A suite in a hotel or other public accommodation (e.g. a cruise ship) denotes, according to most if not all dictionary definitions, connected rooms under one room number. Hotels may refer to suites as a class of accommodations with more space than a standard hotel room, but strictly speaking there should be more than one room to constitute a suite.

In luxury or upscale accommodations, such as Ritz Carlton, InterContinental, Marriott, Westin, Four Seasons, Shangri-La or St. Regis, suites will comprise multiple rooms. Many independent properties have one or more honeymoon suites.

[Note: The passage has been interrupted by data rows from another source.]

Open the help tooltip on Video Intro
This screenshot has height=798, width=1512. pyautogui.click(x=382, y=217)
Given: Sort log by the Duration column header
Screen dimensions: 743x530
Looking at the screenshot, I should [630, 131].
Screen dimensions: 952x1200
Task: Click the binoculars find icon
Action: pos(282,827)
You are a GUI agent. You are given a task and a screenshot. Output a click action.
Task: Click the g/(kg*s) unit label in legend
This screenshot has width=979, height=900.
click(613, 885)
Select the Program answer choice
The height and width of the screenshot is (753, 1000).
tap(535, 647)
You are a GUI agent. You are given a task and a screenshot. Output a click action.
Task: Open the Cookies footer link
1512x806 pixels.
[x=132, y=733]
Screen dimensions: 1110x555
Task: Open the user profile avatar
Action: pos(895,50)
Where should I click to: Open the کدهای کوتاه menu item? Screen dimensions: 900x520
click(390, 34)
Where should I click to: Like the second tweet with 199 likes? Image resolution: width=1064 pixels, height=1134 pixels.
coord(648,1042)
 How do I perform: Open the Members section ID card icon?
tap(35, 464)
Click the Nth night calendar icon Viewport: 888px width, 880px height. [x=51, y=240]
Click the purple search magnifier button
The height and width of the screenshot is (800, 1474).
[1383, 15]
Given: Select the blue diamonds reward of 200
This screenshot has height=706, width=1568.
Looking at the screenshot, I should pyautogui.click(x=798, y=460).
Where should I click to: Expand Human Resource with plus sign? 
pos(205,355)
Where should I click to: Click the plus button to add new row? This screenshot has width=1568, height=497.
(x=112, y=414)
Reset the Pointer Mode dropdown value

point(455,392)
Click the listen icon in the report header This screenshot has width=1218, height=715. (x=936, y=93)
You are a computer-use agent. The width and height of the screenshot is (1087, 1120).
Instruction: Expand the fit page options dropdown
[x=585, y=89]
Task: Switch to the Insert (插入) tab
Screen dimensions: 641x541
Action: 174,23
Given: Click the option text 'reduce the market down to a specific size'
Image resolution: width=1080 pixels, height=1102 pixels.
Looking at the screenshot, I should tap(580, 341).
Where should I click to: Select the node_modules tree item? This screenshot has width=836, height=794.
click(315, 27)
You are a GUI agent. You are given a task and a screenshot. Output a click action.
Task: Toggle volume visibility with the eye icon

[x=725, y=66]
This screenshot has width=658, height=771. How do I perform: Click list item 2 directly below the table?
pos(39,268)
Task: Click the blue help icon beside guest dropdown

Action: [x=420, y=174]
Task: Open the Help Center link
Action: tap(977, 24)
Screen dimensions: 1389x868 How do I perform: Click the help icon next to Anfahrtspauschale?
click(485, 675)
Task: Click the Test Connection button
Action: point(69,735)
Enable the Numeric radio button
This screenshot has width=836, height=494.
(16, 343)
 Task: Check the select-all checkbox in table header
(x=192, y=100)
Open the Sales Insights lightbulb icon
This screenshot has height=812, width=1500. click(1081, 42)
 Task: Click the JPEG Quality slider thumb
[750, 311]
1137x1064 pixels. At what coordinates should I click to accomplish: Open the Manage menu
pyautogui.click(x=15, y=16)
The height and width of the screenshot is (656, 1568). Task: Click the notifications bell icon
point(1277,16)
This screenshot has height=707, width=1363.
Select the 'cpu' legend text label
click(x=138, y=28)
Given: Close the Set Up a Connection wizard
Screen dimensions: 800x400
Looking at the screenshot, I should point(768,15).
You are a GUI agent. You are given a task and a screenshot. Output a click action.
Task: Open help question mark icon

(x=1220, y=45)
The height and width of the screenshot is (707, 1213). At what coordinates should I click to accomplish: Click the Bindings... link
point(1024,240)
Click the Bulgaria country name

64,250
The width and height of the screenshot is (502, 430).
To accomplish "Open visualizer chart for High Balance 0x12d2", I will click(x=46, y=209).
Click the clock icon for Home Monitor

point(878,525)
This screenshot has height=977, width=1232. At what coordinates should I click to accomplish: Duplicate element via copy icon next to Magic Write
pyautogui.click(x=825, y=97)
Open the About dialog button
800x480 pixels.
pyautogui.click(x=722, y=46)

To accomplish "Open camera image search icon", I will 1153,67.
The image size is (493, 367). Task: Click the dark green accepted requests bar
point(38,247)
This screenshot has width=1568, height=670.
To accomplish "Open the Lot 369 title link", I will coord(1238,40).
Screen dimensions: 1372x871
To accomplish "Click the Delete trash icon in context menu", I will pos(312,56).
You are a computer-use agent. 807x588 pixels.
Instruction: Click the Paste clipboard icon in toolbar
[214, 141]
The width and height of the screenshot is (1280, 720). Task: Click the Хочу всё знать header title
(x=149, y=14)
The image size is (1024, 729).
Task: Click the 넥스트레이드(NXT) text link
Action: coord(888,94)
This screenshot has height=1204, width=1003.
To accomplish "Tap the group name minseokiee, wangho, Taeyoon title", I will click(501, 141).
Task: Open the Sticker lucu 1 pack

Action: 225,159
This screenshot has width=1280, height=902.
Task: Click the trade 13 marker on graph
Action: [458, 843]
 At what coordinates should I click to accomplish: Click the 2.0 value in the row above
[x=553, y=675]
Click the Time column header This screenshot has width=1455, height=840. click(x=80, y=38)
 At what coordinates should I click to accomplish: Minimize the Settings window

The most luxurious accommodation in a hotel is often called the presidential suite or royal suite.

Upper-midscale accommodations, such as Comfort Inn & Suites, Hampton Inn & Suites, and Candlewood Suites, may denote suites as one room with more space and furniture than a standard hotel room, and so technically these would not be considered suites of rooms per se. In addition to one or more beds and a bathroom, such attribution "suites" include a living or sitting area, often equipped with a sofa bed. Dining, office and kitchen facilities are also added in many of these "suites." Some chains, such as Staybridge Suites and Home2 Suites by Hilton, offer only suites, which often cater to business travelers.

==Bridal and honeymoon suites==

As a form of niche marketing, hôteliers may offer premium rooms with specialized amenities aimed at couples or newlyweds. The presence of special "honeymoon suites" or "romance suites" marketed to couples, newlyweds or "second honeymooners" is widespread, appearing not only in hotel/motel or resort accommodation, but also aboard cruise ships.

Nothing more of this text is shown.